TLS 1.2 vs TLS 1.3 — what your server should be using in 2026
// published 2026-04-17
TLS 1.3 was finalised in 2018 and is now supported by every modern client and server. Yet plenty of production servers still default to TLS 1.2-only, and a non-trivial number have TLS 1.0/1.1 still enabled. Here's how the two compare and what your config should actually look like in 2026.
What changed in 1.3
Faster handshake
TLS 1.2 needs two round-trips before the first byte of application data: client hello → server hello → key exchange → certificate verify → finished. TLS 1.3 collapses this to one round-trip. With 0-RTT mode (resuming a session), zero round-trips before sending data.
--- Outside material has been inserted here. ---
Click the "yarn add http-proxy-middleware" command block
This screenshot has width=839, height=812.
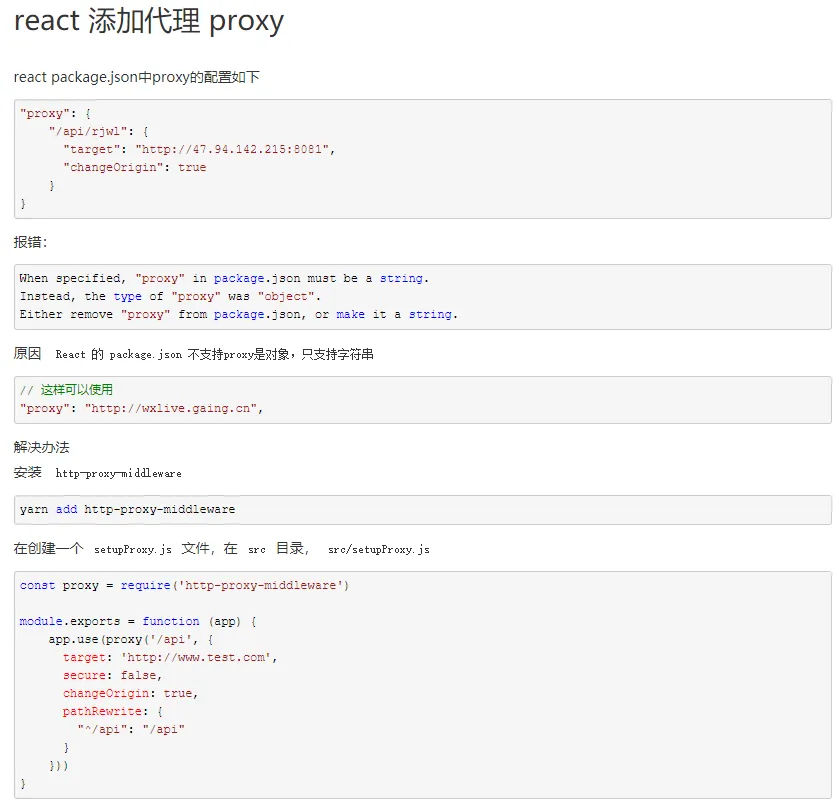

In real numbers: ~100ms faster connection on a typical mobile network. At scale, that's a meaningful page-load improvement.
Smaller cipher suite list
TLS 1.2 had hundreds of cipher suites, including many with known weaknesses (RC4, 3DES, CBC-mode with non-AEAD). 1.3 ships with five — all AEAD, all forward-secret. There's no "weak cipher" attack surface to misconfigure.
Forward secrecy is mandatory
1.3 requires Diffie-Hellman key exchange. No more RSA key exchange where capturing today's traffic + a future key compromise = decryption of historical sessions. Every session has its own ephemeral key.
Encrypted handshake
In 1.2, the certificate is sent in the clear. In 1.3, almost the entire handshake is encrypted after the initial key exchange. Less metadata leaked to passive observers.
What's still in 1.2's favor
Honestly, very little:
- Wider ancient client support. Embedded devices, payment terminals from 2010, IoT shipped before 2018 — some of those still need 1.2. If you have IoT users, keep 1.2 enabled.
- Slightly broader TLS-inspection-middlebox compatibility. Corporate firewalls that decrypt TLS for inspection often handle 1.2 better than 1.3. Not your problem unless you're selling B2B into financial-services or government.
What to disable
Hard "no" in 2026:
- SSLv2, SSLv3 — broken since 2014 (POODLE). PCI-DSS forbids them.
- TLS 1.0, TLS 1.1 — formally deprecated by the IETF in 2021 (RFC 8996). Browsers removed support in 2020. PCI-DSS requires disabling them.
Run the HTTP/2 + HTTP/3 Checker to see your TLS version. Should be TLSv1.3 on the negotiated handshake. If it's TLSv1.2 by default, your config is forcing the older version.
nginx config
ssl_protocols TLSv1.2 TLSv1.3;
ssl_prefer_server_ciphers off; # in 1.3 this doesn't matter
ssl_ciphers ECDHE-ECDSA-AES128-GCM-SHA256:ECDHE-RSA-AES128-GCM-SHA256:ECDHE-ECDSA-AES256-GCM-SHA384:ECDHE-RSA-AES256-GCM-SHA384;
ssl_ecdh_curve X25519:secp384r1;
Apache config
SSLProtocol -all +TLSv1.2 +TLSv1.3
SSLHonorCipherOrder off
SSLCipherSuite TLSv1.3 TLS_AES_128_GCM_SHA256:TLS_AES_256_GCM_SHA384:TLS_CHACHA20_POLY1305_SHA256
SSLCipherSuite ECDHE-ECDSA-AES128-GCM-SHA256:ECDHE-RSA-AES128-GCM-SHA256
HAProxy config
ssl-default-bind-options ssl-min-ver TLSv1.2
ssl-default-bind-ciphers ECDHE+AESGCM:ECDHE+CHACHA20
Verifying
Three things to check:
- TLS 1.3 actually negotiates — use the HTTP/2 + HTTP/3 Checker or
openssl s_client -connect host:443 -tls1_3. - 1.0/1.1 are rejected —
openssl s_client -connect host:443 -tls1_1should fail. - Cipher suites are clean — no RC4, 3DES, CBC-mode (in TLS 1.2 lines).
Pair this with proper HSTS and you've eliminated almost all TLS-layer downgrade attacks against your site.